═══ INFORMATION SUPPLIED

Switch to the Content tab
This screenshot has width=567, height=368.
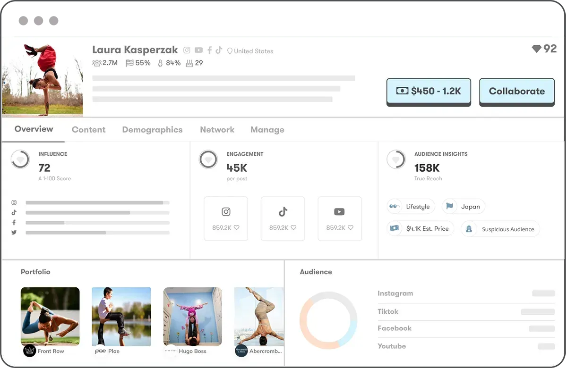coord(88,130)
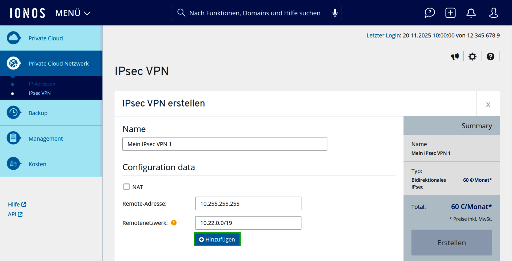Open the help chat bubble
The image size is (512, 261).
coord(430,13)
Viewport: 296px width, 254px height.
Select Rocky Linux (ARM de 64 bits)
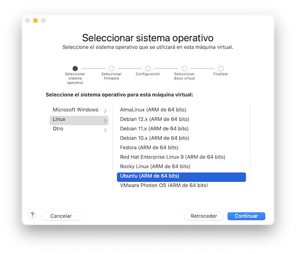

══════

Can you write out all the rows above again with "Switch to" renamed to "Go to" and nothing else altered? Leave the pictures out.

Go to the Content tab
This screenshot has width=567, height=368.
coord(88,130)
Open the help chat bubble
The image size is (512, 261).
coord(430,13)
Viewport: 296px width, 254px height.
Select Rocky Linux (ARM de 64 bits)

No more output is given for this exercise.